Desbacorêjo(Parceria com Luciana Moraes)

Roseiras dando-se as mãos,
sangue em réstias de composições:
o olhar cúmplice Maniqueneia cem pássaros 
às prateleiras do céu_________

vem ordem dos Três cá pra baixo,
esquecer as vírgulas e transformar em AVES
os últimos vagões de bauxita
vestidos com as mesmas roupas de quando
os bandeirantes fundaram brejo da cruz
sobre carcaças e centenas de flechas -
onde não cabe
o espaço de um sol________

continuamos perdendo em comida 
enquanto Crescem eletricidades com pés gigantescos,
cabelão 'sgadanhado, olheiras pêlos
pra Fora:

brotam delas Cagarras a besta de sete chifres 
com três erínias em cima, Nenhum sinal
da volta do filho pródigo.

sexta-feira, 24 de março de 2017

SEM

Noite, quase dez horas.
A padaria que tem gosto de sul assenta
em padre miguel. Estou na mesa dos fundos
assim mei' Bó, 
mei' Sá-Carneiro em 1915.
Não há no ventre das cucas vestígio 
de cerebelo - embora se diga que a farinha de trigo 
é mona da quarta dentição, coisêra
assim calânia e pernaltares
descritos nas visões de Ezequiel________

há mais nas dunas de sal
que as rodas e os seiscentos olhos
dos quatro animais viverentes
e a mór-distância entre o cerrado 
e a ponte rio-niterói - há por exemplo 
serralhas florezenstais
dessa tristeza Disgrâmica servida em postas
na padaria que tem gosto de sul
e que não larga as bráçaras
delas cacundas de Mim.

Quem me convencerá que não sou Mesmo
'ssa anedota careca de gaivotas, esse Ralêjo
onde ponticam notas resiringuentas
de alguém no ventre das cucas embalaradas,
e como elas Sem cerebelo nem festas,
sem tapoãs e tardanças,
sem crédito no florista e mais Pior_______

más sanfonas
atravessando a Novena.

sábado, 11 de março de 2017

Antífona do Arco(Modinhê num cambaiante compasso. Para assovio e ocarina. Para Luciana)
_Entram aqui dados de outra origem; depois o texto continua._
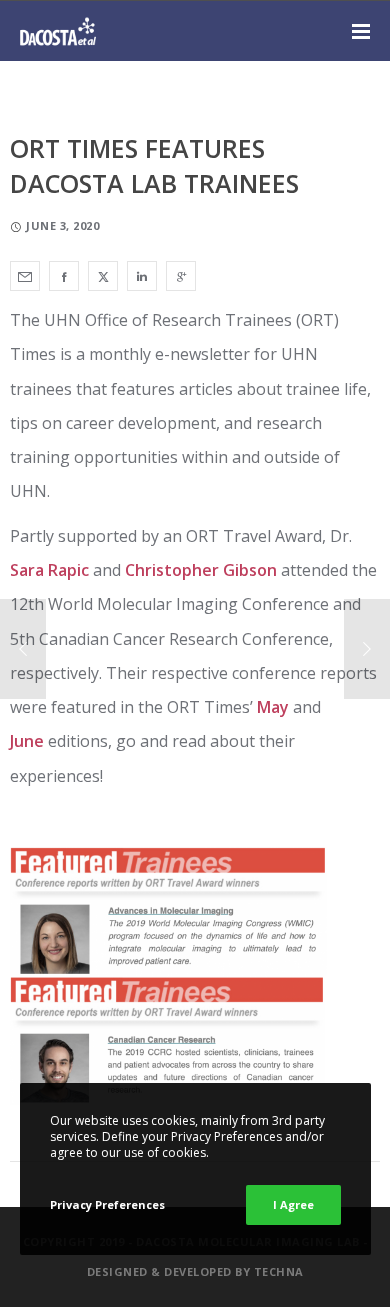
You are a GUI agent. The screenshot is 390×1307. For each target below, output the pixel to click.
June (27, 741)
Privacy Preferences (107, 1204)
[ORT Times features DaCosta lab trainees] (25, 276)
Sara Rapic (49, 570)
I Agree (293, 1204)
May (273, 707)
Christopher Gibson (201, 570)
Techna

No Alto que procuro - cocuruto
dela montanha -
o rosto dos Ventos
gênese 
das águas doces e vagas
de oceano-Apronto
achado em nuvens de além-páginas Espessas,
sono também das pedras, corpo
aos jades Infinitos.

Neste Alto da montanha 
mais Instantícies
ver tardes circulárias Ruivas,
cós da púrpura,
mármores de Quirimã
terraformada em têmpera
assinada à Fogo - fogos de árvore 
em mais de mim-Refestério

Cume
que por edifício é fala sânscrita e Silêncio 
todo Horizontes________

nos olhos-Noite
da moça, fada
de eternidades 
onde eu-Trezentos 
achei repouso, post Tenebras
(as mais roncós, Macanudas).

sexta-feira, 10 de março de 2017

Torniquerête(Elégira n.1, para violão e fagote. Para Talita Stutz, e Hugo Stutz)

I)PRELÚDIO
Diagnosísifo: a plória marangarzana
avelustrou trancóses e monstros, móres Sombras
do Avesso imposto ao país
desque foi Golpe em Brasília, e dessa vez
sem newton cruz a cavalo(cagando Roto e redondo). 

II)PONTEIO
As vozes lá do Planalto
são jaburus que o povo engole em grupos 
de oitenta, e cá na areia
Oscar morreu e o predício
é gigantesco saci de sessenta e seis pernas__________
só vai à Merda, e olhe Lá.

III)MACUMBA
No congressório temos bancada da Bíblia,
e lembro(puto): Mãe Menininha sabia Mais
quem Os Três são que esses apóstolos e semideuses
que malafaiam almas e dólares 
nos cus, a sinfonência nos enteronces
dão notas resiringuentas cheirando 
a chifres de Washington - ilhotas de Más-manhattans 
brotando até depois de Nova Iguaçu.

IV)RECESSIONÁRIO
O istrupício desse resumo
são mombaças de cirandas Perdidas, enquanto alembro:
povão bovino corno Distroncho nunca tomou Brasília 
de assalto, e nem se Avoa ou flutua, desnudo
de costurões e Horizontes.


domingo, 5 de fevereiro de 2017

Estudo sobre a Memória Contínua(À memória de Heitor Villa-Lobos. Para a Mindinha Luciana, e para Alessandra Franco. E pro meu irmão de fé Marcelo Reis de Mello)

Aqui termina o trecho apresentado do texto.